** START Text shown **

In [3]:
import torch
import pandas as pd
import matplotlib.pyplot as plt
import requests
import random
import torch.nn.functional as F

# Replace with the URL you copied
url = 'https://raw.githubusercontent.com/jvilchesf/Learning/main/Andrej_karpathy_videos/Makemore/names.txt'

response = requests.get(url)
words = response.text.splitlines()

In [4]:
print(words[:10])

['emma', 'olivia', 'ava', 'isabella', 'sophia', 'charlotte', 'mia', 'amelia', 'harper', 'evelyn']


In [5]:
len(words)


32033

In [6]:
#Creating dictionaries
alphabet = sorted(list(set(''.join(words))))
itos = {idx + 1: ch for idx, ch in enumerate(alphabet)} 
itos[0] = '.'
stoi = {s : i  for i, s in itos.items()} 


In [7]:
#Creating the dataset

block_size = 3
vocab_size = len(itos)
def create_dataset(words): 
    X = []
    Y = []
    for word in words:
        context = block_size * [0]

        for i in word + '.':
            idx = stoi[i]
            Y.append(idx)
            X.append(context)
            #print(f"{context} ---> {i}")

** END Text shown **
** START Material **

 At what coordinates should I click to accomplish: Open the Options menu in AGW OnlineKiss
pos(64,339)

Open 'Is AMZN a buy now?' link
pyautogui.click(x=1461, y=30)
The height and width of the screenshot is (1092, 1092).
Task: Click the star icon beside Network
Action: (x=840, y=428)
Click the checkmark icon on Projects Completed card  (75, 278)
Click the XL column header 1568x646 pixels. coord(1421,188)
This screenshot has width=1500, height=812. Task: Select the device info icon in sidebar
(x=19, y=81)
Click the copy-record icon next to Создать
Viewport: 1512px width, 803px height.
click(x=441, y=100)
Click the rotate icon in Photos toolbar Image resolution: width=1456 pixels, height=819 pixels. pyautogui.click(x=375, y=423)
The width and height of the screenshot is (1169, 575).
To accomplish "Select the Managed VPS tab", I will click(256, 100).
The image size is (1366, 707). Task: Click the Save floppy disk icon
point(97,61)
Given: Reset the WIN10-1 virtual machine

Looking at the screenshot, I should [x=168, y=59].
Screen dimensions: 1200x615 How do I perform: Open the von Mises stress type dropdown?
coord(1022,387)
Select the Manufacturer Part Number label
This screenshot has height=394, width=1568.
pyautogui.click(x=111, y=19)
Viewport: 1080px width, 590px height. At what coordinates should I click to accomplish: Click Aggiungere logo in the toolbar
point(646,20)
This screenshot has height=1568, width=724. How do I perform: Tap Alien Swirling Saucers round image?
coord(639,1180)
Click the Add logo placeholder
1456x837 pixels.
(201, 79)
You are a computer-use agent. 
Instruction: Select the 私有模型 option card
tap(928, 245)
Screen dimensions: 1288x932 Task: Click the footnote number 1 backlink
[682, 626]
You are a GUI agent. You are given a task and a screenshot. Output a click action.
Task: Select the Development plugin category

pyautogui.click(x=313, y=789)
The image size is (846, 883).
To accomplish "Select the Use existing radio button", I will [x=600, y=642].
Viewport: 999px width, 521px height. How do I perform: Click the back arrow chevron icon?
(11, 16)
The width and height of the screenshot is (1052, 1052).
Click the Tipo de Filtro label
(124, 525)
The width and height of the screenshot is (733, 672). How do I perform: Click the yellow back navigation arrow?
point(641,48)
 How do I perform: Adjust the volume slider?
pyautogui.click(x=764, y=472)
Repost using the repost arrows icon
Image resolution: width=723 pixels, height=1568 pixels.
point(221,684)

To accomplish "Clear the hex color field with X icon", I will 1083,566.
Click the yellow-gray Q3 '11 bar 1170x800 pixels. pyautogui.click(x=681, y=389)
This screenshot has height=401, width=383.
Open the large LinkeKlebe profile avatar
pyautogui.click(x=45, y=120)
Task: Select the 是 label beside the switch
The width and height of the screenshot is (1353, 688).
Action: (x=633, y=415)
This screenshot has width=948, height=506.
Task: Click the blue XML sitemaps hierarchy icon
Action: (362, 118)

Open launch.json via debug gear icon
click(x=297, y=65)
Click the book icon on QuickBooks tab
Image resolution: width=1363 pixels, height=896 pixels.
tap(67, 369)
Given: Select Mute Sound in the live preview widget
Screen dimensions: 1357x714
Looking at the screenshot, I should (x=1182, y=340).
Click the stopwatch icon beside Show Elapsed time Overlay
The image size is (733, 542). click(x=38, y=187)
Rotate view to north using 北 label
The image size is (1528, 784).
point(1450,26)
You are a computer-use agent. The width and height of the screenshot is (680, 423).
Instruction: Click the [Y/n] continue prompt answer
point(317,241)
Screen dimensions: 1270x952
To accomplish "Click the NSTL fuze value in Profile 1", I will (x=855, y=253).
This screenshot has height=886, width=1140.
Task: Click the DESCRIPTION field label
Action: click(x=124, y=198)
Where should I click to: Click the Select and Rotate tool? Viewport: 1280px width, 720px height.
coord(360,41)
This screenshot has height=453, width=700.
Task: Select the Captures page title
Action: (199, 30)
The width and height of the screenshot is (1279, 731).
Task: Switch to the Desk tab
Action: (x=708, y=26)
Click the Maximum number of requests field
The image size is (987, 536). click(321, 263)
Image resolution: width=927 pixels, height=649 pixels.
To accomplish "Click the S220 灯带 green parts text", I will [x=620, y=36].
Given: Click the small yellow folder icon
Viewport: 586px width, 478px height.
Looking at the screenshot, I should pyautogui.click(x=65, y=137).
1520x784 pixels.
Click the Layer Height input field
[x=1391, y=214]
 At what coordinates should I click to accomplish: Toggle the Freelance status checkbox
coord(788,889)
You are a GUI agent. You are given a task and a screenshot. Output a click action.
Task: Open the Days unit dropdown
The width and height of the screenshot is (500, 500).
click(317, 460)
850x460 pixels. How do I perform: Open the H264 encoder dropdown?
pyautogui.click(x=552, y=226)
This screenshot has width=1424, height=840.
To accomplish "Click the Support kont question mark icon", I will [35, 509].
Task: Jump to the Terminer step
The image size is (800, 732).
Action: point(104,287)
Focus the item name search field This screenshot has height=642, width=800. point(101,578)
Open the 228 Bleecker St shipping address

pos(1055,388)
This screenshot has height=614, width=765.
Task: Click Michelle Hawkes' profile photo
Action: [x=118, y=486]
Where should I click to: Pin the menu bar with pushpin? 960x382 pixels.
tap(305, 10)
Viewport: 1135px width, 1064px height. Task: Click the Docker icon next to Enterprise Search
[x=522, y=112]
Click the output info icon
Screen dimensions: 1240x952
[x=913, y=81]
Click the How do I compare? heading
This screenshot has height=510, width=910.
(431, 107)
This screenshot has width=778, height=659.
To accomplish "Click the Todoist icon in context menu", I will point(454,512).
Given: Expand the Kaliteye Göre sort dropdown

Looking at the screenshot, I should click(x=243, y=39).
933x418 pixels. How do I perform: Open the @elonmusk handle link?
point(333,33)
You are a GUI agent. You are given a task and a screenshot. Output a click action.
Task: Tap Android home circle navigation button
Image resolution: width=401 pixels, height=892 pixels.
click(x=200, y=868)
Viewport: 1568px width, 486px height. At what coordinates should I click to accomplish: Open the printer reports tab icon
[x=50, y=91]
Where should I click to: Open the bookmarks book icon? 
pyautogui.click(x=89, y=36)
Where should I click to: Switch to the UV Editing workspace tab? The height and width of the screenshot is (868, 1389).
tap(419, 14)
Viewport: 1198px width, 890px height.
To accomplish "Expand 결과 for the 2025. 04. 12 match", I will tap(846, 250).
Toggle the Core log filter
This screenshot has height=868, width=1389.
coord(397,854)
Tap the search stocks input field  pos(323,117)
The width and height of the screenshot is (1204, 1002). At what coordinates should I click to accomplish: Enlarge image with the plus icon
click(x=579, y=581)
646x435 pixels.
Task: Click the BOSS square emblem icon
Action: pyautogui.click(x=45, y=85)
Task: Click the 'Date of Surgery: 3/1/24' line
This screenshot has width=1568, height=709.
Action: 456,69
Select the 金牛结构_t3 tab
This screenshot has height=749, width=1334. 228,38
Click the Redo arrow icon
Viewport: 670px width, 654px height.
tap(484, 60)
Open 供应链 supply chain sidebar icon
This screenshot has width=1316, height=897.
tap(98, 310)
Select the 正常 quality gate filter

** END Material **

#### Given problem 1
Repeat the notebook excerpt in full, character for character.
#### Given problem 2
Express the lines of the listing from the line with "This screenshot has width=778, height=659." up to and including the line with "point(333,33)" as a JSON list of strings. Use one string per line and leave out blank lines.
The notebook excerpt and the listing have no connection to each other.

#### Correct answer 1
In [3]:
import torch
import pandas as pd
import matplotlib.pyplot as plt
import requests
import random
import torch.nn.functional as F

# Replace with the URL you copied
url = 'https://raw.githubusercontent.com/jvilchesf/Learning/main/Andrej_karpathy_videos/Makemore/names.txt'

response = requests.get(url)
words = response.text.splitlines()

In [4]:
print(words[:10])

['emma', 'olivia', 'ava', 'isabella', 'sophia', 'charlotte', 'mia', 'amelia', 'harper', 'evelyn']


In [5]:
len(words)


32033

In [6]:
#Creating dictionaries
alphabet = sorted(list(set(''.join(words))))
itos = {idx + 1: ch for idx, ch in enumerate(alphabet)} 
itos[0] = '.'
stoi = {s : i  for i, s in itos.items()} 


In [7]:
#Creating the dataset

block_size = 3
vocab_size = len(itos)
def create_dataset(words): 
    X = []
    Y = []
    for word in words:
        context = block_size * [0]

        for i in word + '.':
            idx = stoi[i]
            Y.append(idx)
            X.append(context)
            #print(f"{context} ---> {i}")

#### Correct answer 2
[
  "This screenshot has width=778, height=659.",
  "To accomplish \"Click the Todoist icon in context menu\", I will point(454,512).",
  "Given: Expand the Kaliteye Göre sort dropdown",
  "Looking at the screenshot, I should click(x=243, y=39).",
  "933x418 pixels. How do I perform: Open the @elonmusk handle link?",
  "point(333,33)"
]